Kim a beau lui demander de parler moins vite, Liang appuie ses propos avec de plus en plus de gestes. En simulant, avec ses doigts, un impitoyable pétrissage, il poursuit: Une femme disait s’être fait masser à Beijing, par un pontife qui pratiquait le massage tuina minceur et elle s’est fait étriller comme une bête. Une autre camarade déplorait aussi le fait que les critères économiques supplantent les critères de qualité dans les écoles de massage. Dans les forfaits voyage, est souvent incluse une session de massage traditionnel. L’autocar débarque le troupeau de voyageurs dans la cour d’école. Dans une grande salle, les masseuses désinvoltes massent en même temps, dans une ambiance de basse-cour bruyante. La presse se fait largement l’écho de la dénaturation du métier. Je pourrais rapporter bien des péripéties racontées par des clients tourmentés, mais venons-en au fait.

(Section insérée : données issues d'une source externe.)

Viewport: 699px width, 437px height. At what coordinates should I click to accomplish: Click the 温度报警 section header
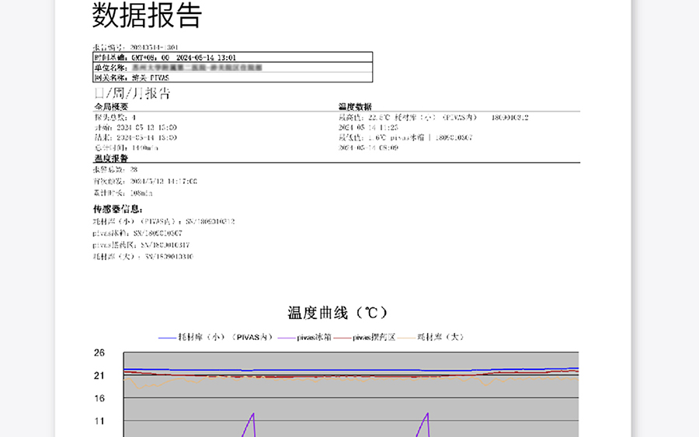111,158

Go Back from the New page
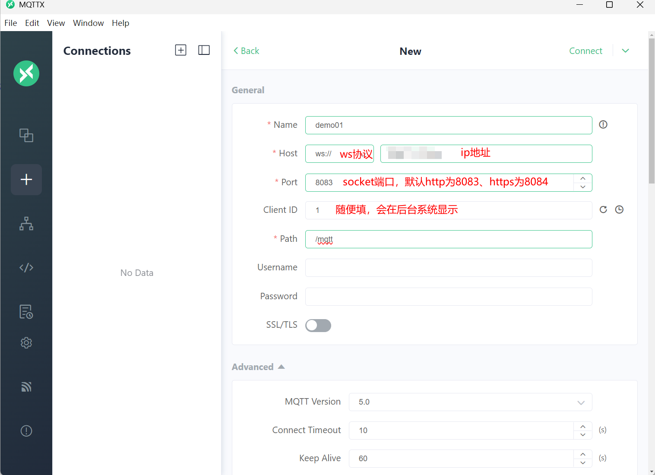(246, 51)
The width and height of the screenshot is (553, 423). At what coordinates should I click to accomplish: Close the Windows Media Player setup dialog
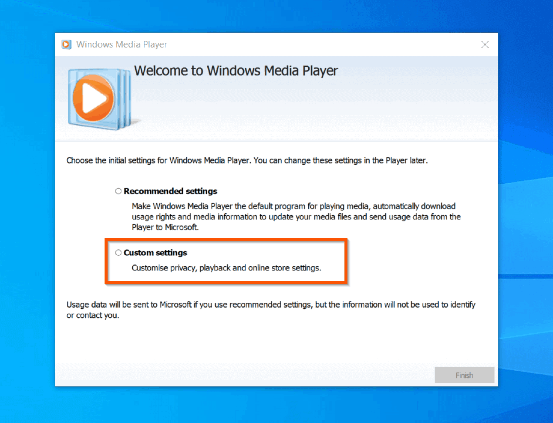(x=485, y=45)
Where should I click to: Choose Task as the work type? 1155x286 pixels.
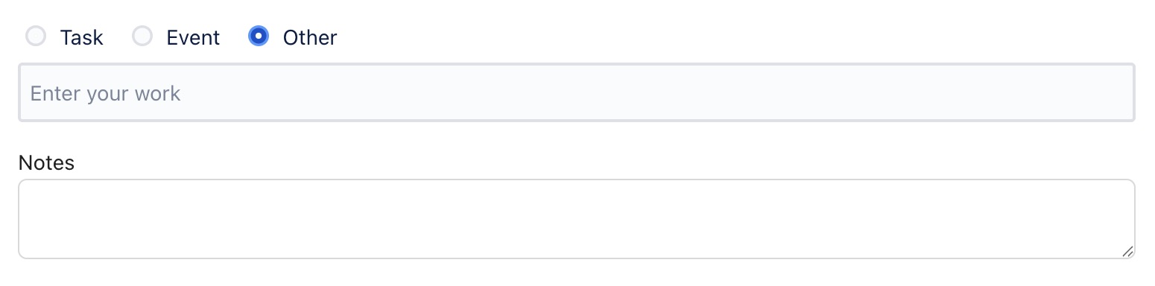tap(36, 36)
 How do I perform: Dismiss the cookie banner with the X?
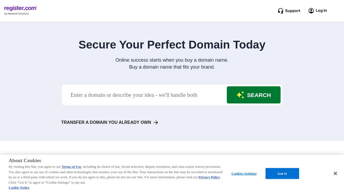point(335,174)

En ouvrant les mains, paumes vers le ciel, il enchaîne en disant : – Ce n´est qu´à ma retraite, en retrouvant ma fille et mes petits- enfants déjà grands que j´ai renoué avec le vénérable massage, chez vous, à Montréal. J´ai retrouvé la reconnaissance que je n´avais pas ressentie depuis ma jeunesse. Puis en déployant ses bras, et en s’adressant à Kim, il déclare: – Le massage est une relation qui transcende la dimension du corps et par conséquent guérit les blessures les plus anciennes et déploie les forces les plus inaccessibles. Puis Liang se retourne vers moi et rapproche ses doigts pour former un ovale et écarquille les yeux.

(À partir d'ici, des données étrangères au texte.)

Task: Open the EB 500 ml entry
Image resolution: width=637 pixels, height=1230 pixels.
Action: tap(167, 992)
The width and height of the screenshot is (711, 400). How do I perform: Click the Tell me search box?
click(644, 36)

– Vous êtes un oeuf comme ma petite-fille. Vous êtes blanc à l´extérieur, mais jaune à l´intérieur. Votre aura est sensible et votre coeur est riche. Comme ma petite-fille vous êtes habile de vos mains. (Kim gagne sa vie comme sculpteure de fruits et légumes pour les buffets de prestige.) Quand je me retrouve sur votre table, je suis en liaison avec mon vécu. Un corps est l’histoire de son accomplissement, de ses amours, de la terre qui l’a nourri, des générations qui l’ont précédé…La main qui sait écouter son souffle, ses rires et ses pleurs, sait rejoindre son énergie profonde. Et soudain, il se retourne et regarde sa petite-fille en lui prenant les mains. (Ce dernier échange ne m’a été traduit que plus tard, Kim étant muette d´étonnement).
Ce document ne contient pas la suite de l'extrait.